── Materials provided ──
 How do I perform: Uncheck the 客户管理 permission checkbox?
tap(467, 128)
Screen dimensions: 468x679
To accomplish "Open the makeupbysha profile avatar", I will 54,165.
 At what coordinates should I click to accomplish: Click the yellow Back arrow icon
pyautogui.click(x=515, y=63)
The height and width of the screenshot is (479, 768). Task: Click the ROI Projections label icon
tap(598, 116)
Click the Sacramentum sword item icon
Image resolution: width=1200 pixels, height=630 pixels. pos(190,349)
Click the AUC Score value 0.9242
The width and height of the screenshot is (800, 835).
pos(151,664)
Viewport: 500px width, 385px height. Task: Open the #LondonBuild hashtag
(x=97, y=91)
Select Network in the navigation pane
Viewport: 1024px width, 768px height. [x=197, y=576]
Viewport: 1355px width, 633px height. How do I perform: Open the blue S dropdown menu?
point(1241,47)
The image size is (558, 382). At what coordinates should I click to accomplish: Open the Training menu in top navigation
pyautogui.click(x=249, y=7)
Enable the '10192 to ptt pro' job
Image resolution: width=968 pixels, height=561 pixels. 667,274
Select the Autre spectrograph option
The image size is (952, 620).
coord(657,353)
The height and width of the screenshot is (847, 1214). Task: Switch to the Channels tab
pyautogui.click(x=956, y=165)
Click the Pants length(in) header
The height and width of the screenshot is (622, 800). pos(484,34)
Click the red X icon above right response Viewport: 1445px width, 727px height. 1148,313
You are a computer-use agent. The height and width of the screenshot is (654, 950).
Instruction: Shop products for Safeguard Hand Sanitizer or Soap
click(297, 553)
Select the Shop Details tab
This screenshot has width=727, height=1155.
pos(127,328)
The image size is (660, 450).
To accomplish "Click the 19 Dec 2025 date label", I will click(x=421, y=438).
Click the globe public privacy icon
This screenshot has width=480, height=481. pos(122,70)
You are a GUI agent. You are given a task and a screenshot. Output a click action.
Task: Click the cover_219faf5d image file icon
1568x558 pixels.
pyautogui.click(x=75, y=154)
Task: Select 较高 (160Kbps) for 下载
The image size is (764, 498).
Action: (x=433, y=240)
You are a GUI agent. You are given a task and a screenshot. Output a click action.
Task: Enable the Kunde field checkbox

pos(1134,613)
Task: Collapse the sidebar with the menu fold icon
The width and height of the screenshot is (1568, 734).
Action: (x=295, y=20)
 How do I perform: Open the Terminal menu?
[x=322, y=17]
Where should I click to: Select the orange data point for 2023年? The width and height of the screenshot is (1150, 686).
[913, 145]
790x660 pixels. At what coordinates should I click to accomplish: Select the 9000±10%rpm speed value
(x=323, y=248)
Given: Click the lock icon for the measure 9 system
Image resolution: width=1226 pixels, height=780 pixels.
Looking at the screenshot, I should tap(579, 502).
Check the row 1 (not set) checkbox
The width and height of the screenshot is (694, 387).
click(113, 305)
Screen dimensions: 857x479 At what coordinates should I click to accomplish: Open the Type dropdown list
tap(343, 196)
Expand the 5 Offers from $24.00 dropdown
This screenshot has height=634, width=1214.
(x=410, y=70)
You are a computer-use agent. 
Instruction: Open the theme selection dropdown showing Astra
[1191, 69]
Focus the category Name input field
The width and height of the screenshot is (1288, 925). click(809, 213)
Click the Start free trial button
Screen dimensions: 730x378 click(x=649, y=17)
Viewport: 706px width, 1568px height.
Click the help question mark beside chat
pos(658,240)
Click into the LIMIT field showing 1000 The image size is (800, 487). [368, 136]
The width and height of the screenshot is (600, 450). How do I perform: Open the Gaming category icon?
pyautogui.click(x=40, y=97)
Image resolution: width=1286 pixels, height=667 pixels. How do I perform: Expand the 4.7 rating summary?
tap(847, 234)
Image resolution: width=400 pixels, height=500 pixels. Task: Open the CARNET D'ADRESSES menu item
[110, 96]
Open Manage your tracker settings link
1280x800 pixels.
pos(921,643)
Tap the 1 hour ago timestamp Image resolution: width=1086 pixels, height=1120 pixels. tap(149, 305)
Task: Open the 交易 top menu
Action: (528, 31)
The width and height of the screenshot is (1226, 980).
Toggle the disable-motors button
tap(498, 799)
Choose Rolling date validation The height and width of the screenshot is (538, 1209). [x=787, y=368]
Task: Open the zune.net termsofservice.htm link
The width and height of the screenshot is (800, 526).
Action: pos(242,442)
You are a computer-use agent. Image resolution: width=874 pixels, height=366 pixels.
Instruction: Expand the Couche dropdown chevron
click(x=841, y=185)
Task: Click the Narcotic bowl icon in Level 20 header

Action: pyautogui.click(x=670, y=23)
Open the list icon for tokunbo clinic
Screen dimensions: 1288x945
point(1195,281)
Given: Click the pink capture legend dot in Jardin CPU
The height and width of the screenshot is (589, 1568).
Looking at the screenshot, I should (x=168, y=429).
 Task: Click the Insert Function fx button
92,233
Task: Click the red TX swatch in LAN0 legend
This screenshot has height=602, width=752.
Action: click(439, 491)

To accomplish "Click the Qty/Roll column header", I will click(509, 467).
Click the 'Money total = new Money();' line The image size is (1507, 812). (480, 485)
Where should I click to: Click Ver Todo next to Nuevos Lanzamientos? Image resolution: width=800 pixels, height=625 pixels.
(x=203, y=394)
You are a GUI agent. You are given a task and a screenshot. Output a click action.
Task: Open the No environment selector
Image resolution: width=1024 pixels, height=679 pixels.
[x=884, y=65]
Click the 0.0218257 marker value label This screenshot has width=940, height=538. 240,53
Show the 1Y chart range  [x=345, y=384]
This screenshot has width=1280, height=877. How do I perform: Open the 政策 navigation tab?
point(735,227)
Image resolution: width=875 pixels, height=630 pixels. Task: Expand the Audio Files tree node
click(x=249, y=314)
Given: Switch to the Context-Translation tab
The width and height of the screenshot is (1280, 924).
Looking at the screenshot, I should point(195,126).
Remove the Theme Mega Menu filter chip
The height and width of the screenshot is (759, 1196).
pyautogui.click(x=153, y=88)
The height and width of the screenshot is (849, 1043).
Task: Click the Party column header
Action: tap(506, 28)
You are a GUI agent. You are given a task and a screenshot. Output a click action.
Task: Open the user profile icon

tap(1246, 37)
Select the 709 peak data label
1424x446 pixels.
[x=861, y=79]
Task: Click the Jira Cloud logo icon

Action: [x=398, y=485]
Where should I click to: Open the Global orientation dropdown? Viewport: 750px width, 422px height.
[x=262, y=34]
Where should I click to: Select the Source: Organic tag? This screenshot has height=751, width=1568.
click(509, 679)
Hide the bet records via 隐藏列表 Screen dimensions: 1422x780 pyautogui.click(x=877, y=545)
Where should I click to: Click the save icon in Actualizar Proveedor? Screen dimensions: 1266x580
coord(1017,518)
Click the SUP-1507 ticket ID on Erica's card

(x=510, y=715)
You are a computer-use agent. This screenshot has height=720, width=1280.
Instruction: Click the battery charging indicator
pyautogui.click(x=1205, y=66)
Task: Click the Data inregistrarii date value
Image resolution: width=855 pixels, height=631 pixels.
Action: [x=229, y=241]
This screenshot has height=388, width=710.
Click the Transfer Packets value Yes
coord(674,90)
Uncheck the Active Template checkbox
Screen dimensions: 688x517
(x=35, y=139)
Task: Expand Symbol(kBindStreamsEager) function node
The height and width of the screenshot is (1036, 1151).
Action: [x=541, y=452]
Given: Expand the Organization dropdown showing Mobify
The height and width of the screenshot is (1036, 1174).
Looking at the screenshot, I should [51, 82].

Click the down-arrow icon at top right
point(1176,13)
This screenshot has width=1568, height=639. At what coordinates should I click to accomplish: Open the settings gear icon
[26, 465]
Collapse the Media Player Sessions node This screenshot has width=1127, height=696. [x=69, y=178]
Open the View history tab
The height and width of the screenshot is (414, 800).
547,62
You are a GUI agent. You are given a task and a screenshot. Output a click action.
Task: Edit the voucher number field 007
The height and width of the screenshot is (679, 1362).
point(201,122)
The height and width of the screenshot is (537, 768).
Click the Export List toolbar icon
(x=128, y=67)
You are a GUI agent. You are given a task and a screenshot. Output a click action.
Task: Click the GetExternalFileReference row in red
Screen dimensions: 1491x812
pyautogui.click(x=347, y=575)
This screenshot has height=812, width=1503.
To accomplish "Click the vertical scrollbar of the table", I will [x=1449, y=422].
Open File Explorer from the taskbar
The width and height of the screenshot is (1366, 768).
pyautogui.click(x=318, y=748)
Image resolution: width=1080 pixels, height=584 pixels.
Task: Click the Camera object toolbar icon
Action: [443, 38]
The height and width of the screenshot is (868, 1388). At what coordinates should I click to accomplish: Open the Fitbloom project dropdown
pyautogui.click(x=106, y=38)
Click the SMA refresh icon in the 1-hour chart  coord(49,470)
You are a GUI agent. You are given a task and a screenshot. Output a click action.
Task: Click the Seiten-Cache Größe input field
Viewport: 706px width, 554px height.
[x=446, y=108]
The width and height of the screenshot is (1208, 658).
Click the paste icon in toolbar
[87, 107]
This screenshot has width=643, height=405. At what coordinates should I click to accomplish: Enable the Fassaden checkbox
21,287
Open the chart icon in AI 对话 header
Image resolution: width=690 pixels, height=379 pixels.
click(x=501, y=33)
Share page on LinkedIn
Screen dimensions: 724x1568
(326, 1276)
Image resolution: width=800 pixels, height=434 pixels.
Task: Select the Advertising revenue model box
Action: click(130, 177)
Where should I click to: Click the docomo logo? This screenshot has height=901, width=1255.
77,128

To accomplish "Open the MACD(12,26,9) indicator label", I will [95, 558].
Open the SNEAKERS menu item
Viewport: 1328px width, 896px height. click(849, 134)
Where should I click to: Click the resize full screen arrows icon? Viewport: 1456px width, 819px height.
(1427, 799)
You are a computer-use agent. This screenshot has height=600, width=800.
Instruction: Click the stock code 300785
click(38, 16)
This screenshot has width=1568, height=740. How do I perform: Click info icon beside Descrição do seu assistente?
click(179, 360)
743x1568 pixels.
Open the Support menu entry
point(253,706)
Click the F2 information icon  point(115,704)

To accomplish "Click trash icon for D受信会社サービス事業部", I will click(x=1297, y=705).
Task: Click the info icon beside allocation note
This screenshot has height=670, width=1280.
───
**About this task:**
In the data above, find the line with "The width and height of the screenshot is (1366, 768)." and the line with "Task: Click the Seiten-Cache". Retype both, plus every line between them, exactly.

**Finished exercise:**
The width and height of the screenshot is (1366, 768).
pyautogui.click(x=318, y=748)
Image resolution: width=1080 pixels, height=584 pixels.
Task: Click the Camera object toolbar icon
Action: [443, 38]
The height and width of the screenshot is (868, 1388). At what coordinates should I click to accomplish: Open the Fitbloom project dropdown
pyautogui.click(x=106, y=38)
Click the SMA refresh icon in the 1-hour chart  coord(49,470)
You are a GUI agent. You are given a task and a screenshot. Output a click action.
Task: Click the Seiten-Cache Größe input field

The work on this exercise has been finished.